··· SUPPLIED RECORDS ···
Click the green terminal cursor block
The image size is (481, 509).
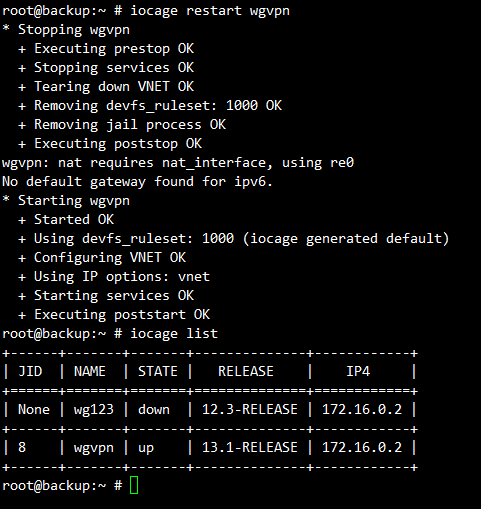point(134,485)
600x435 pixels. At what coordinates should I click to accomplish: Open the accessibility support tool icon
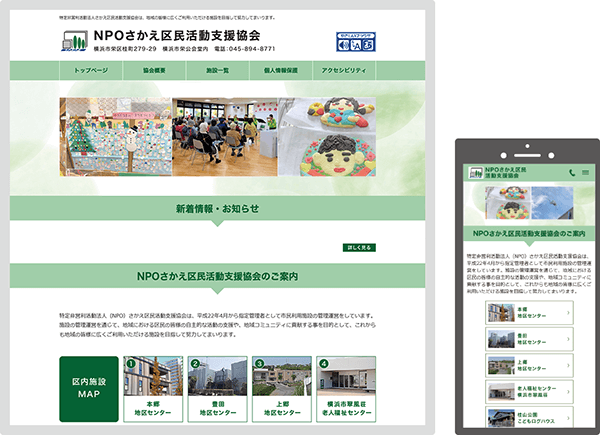coord(356,41)
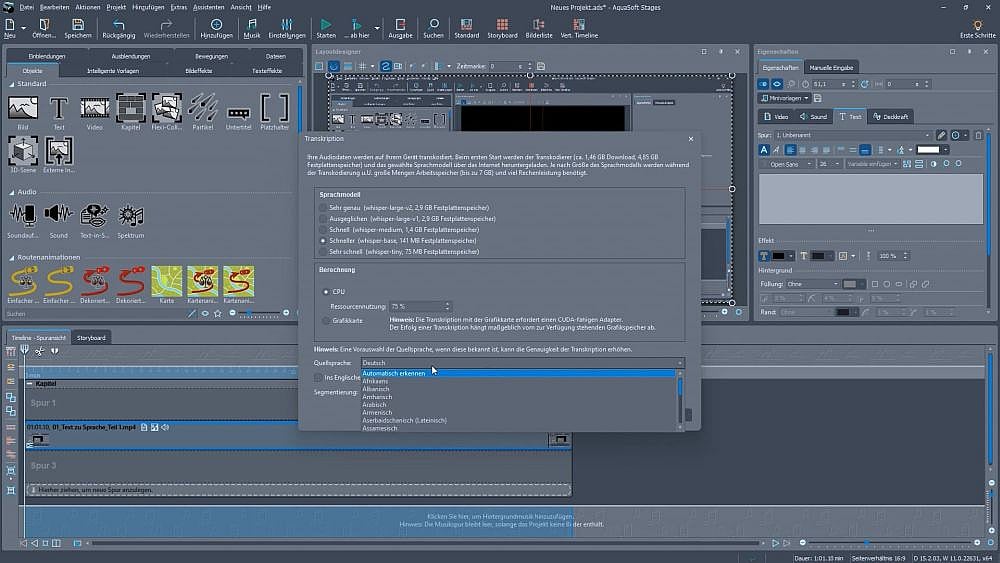Screen dimensions: 1000x563
Task: Click the Starten play icon in toolbar
Action: point(325,23)
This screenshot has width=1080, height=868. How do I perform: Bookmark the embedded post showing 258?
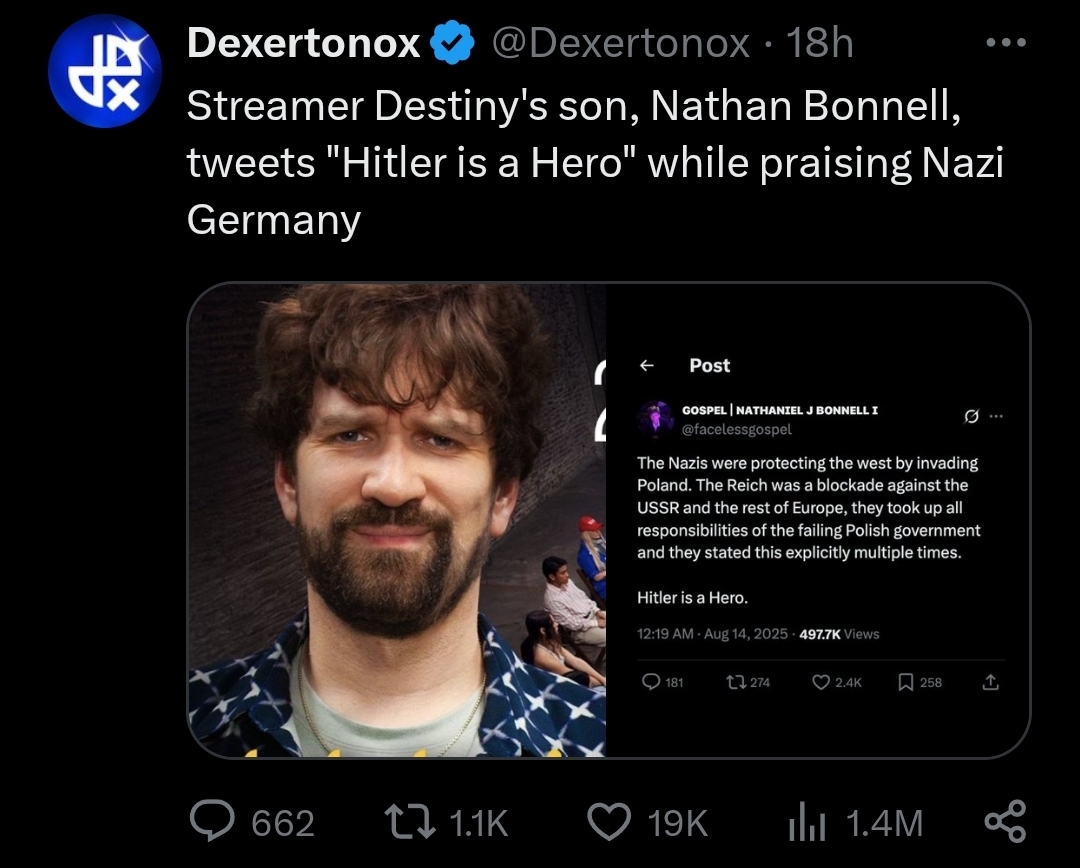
···
WHAT YOU WILL DO: Output every record above exactly, leaving out the pictures.

OUTPUT FOR THIS EXERCISE:
Click the green terminal cursor block
The image size is (481, 509).
point(134,485)
600x435 pixels. At what coordinates should I click to accomplish: Open the accessibility support tool icon
coord(356,41)
Screen dimensions: 1000x563
Task: Click the Starten play icon in toolbar
Action: point(325,23)
This screenshot has width=1080, height=868. How do I perform: Bookmark the embedded post showing 258?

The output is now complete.